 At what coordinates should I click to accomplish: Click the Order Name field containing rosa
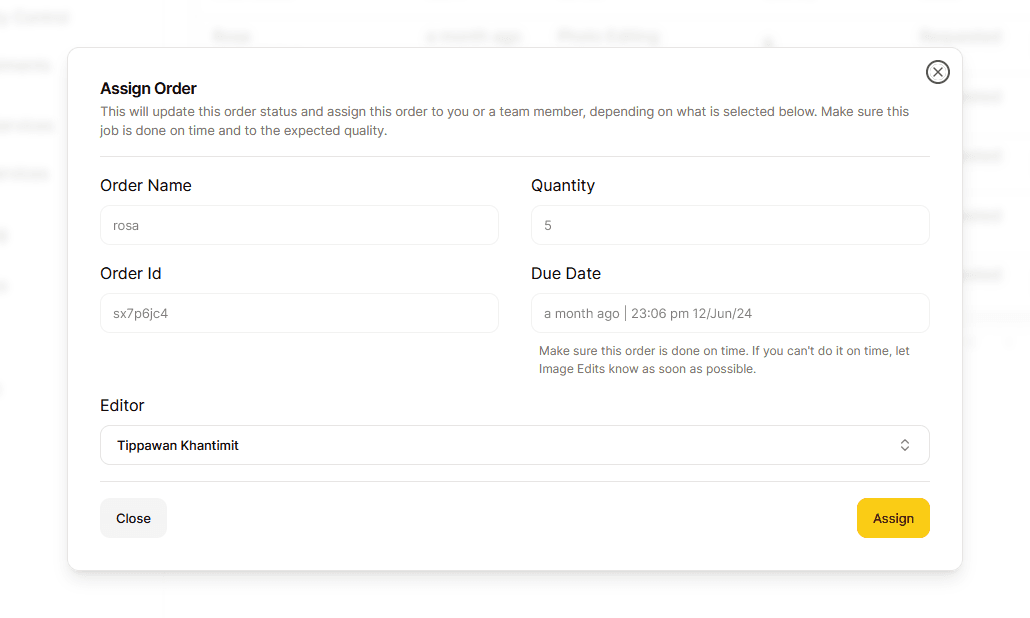299,225
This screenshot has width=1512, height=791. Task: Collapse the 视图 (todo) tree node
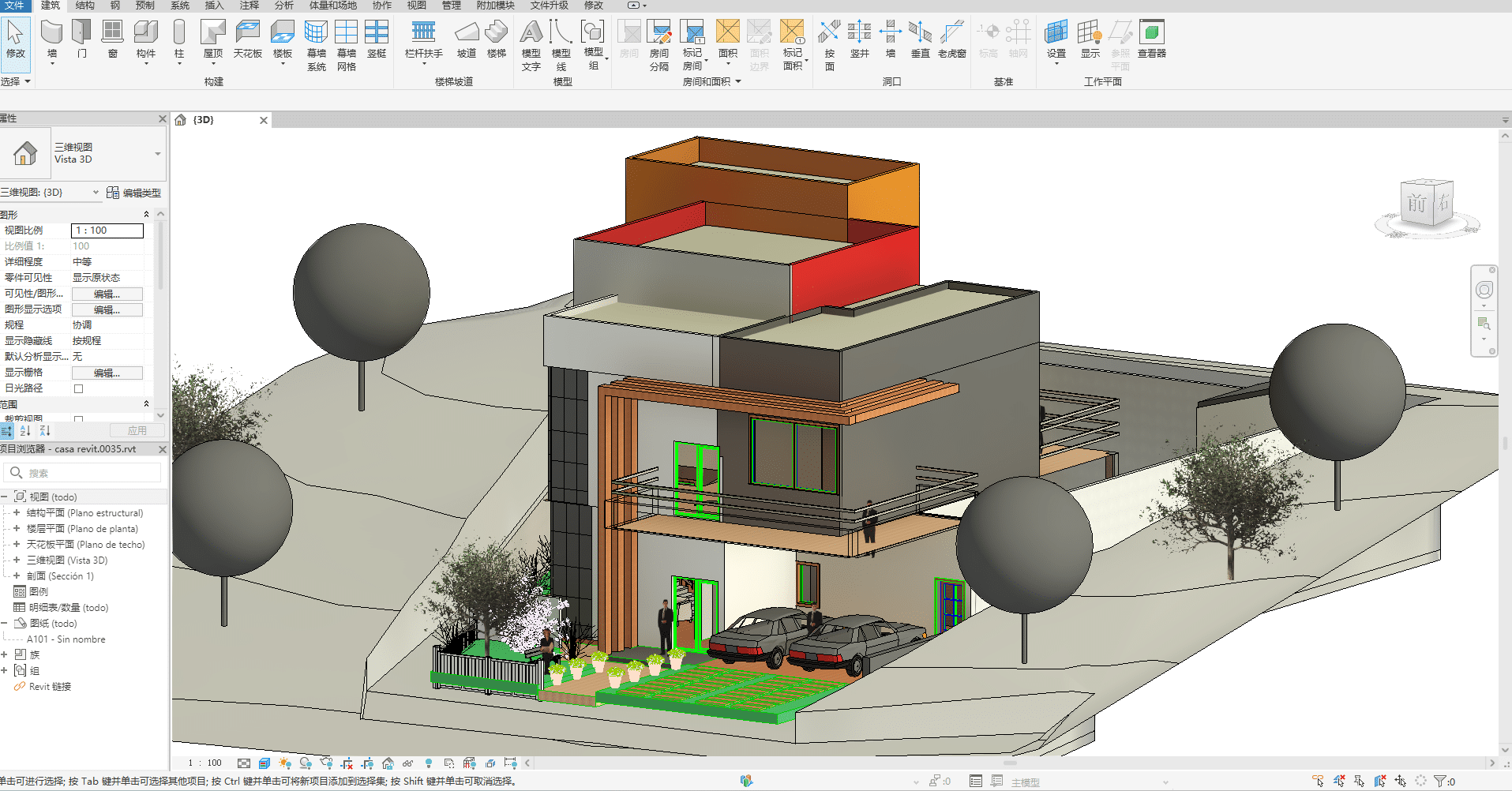pos(5,497)
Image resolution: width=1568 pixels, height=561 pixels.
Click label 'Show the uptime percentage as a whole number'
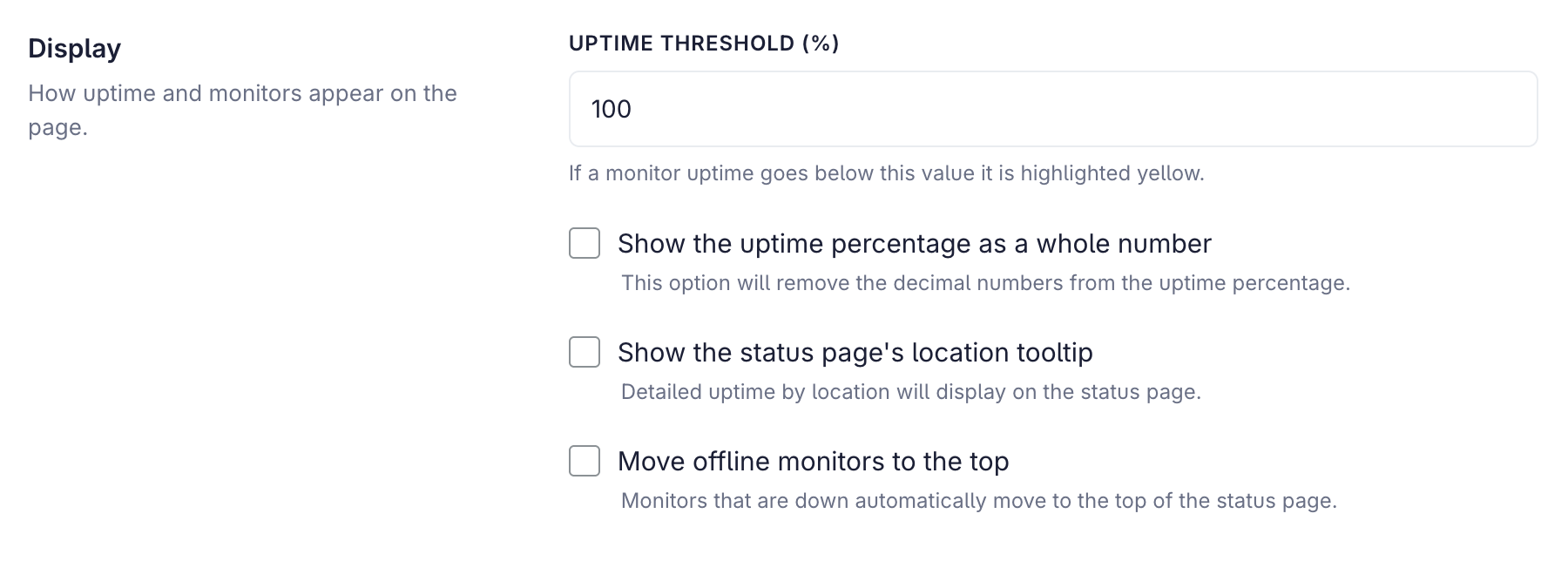click(915, 244)
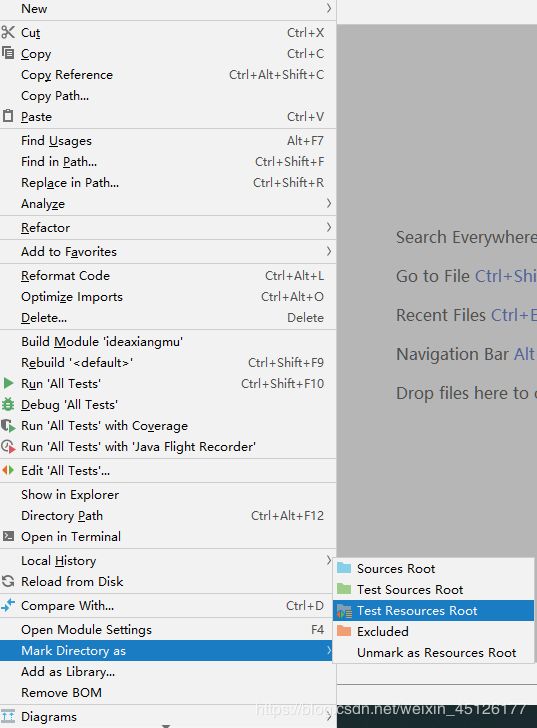
Task: Select the orange Excluded folder icon
Action: (x=344, y=631)
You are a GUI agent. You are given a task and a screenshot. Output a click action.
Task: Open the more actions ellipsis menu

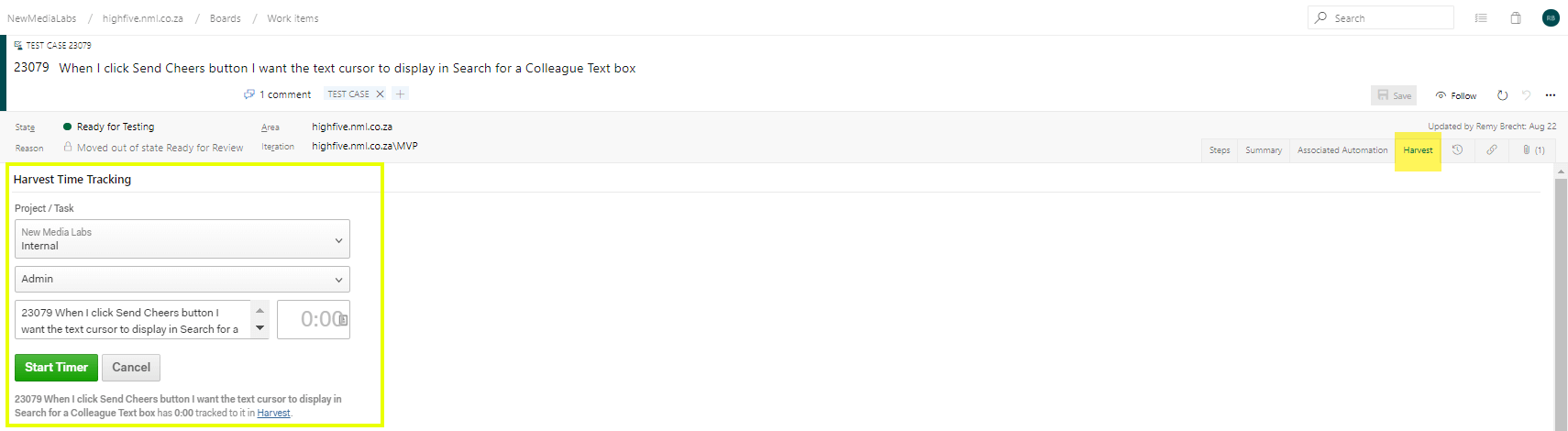pyautogui.click(x=1551, y=95)
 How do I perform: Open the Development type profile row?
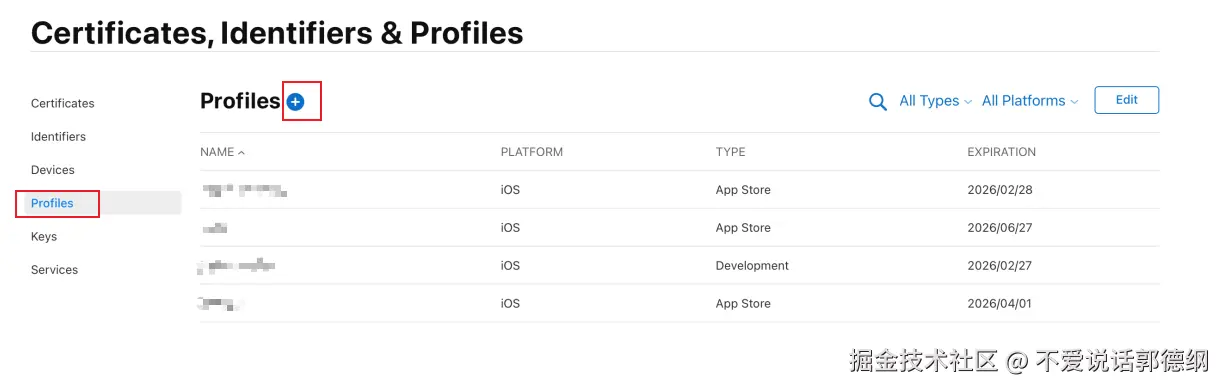click(x=679, y=266)
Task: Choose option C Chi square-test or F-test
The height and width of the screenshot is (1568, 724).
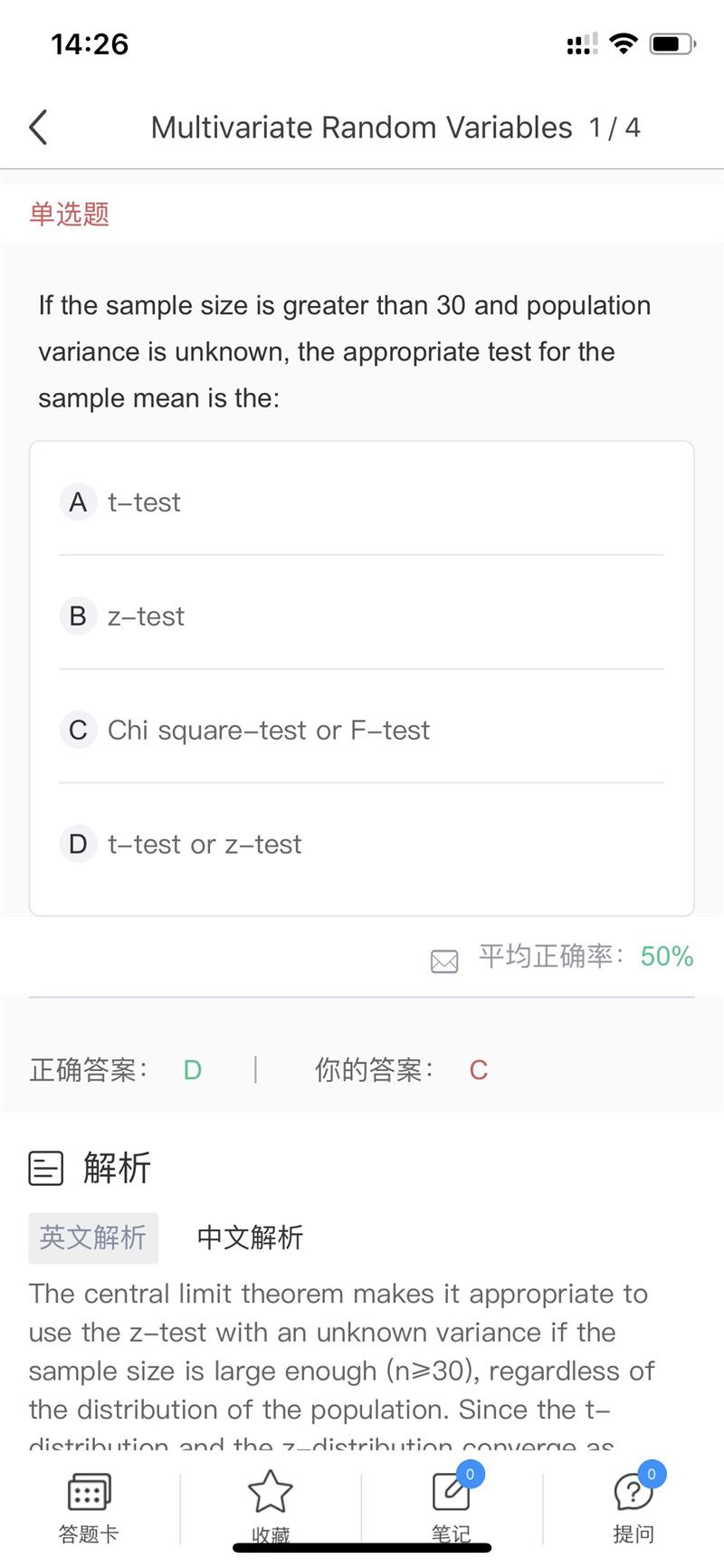Action: click(362, 730)
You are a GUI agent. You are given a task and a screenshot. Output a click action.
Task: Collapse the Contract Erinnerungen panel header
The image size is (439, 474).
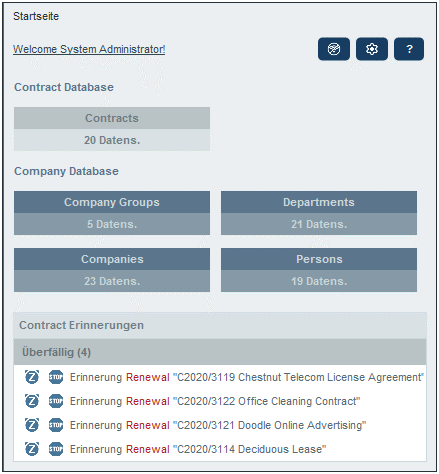[220, 325]
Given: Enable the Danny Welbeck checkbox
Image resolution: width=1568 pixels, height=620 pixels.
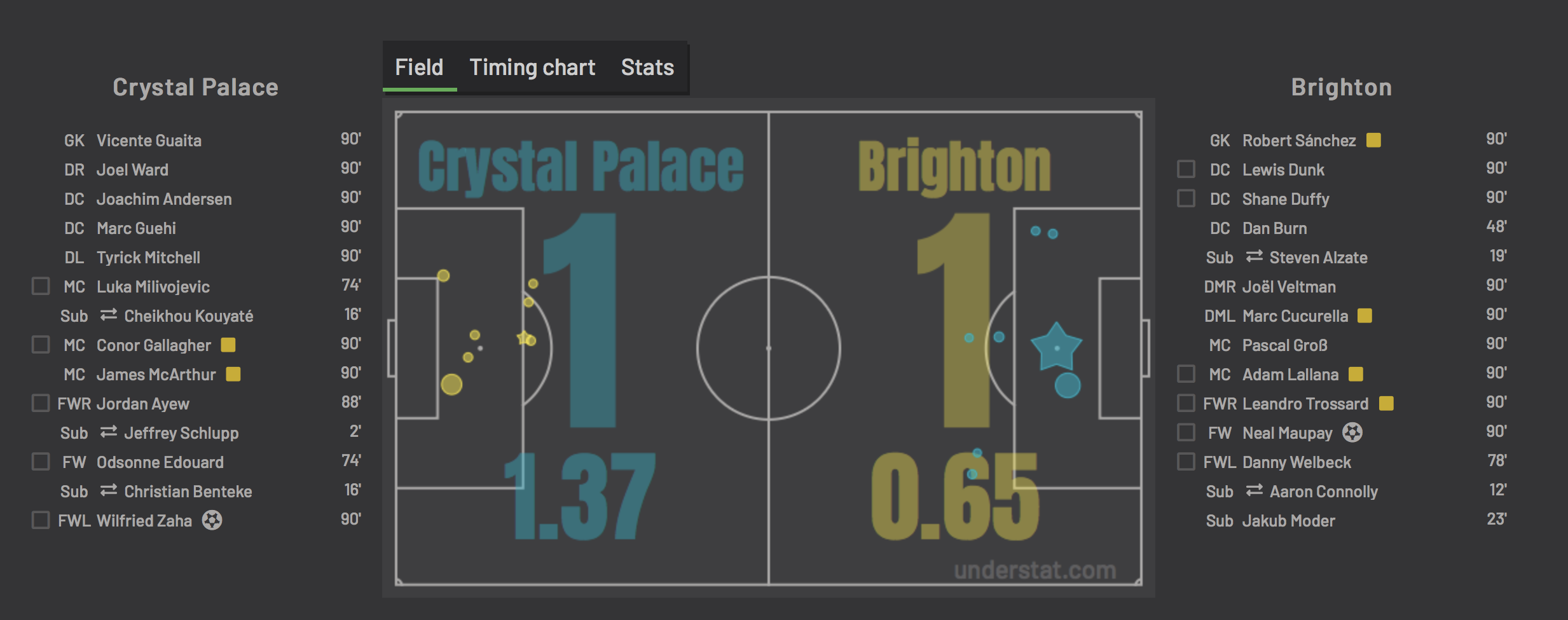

Directions for this task =
Give the data again exactly as written, with no pictures included.

Solution for this problem =
 At what coordinates should I click to accomplish: Click the Order Name field containing rosa
299,225
This screenshot has width=1512, height=791. Task: Collapse the 视图 (todo) tree node
pos(5,497)
Image resolution: width=1568 pixels, height=561 pixels.
Click label 'Show the uptime percentage as a whole number'
click(915, 244)
Task: Select the orange Excluded folder icon
Action: (x=344, y=631)
You are a GUI agent. You are given a task and a screenshot. Output a click action.
Task: Open the more actions ellipsis menu

pyautogui.click(x=1551, y=95)
 How do I perform: Open the Development type profile row?
click(x=679, y=266)
Task: Choose option C Chi square-test or F-test
The height and width of the screenshot is (1568, 724).
Action: click(362, 730)
You are a GUI agent. You are given a task and a screenshot. Output a click action.
Task: Collapse the Contract Erinnerungen panel header
The image size is (439, 474).
[220, 325]
Given: Enable the Danny Welbeck checkbox
Image resolution: width=1568 pixels, height=620 pixels.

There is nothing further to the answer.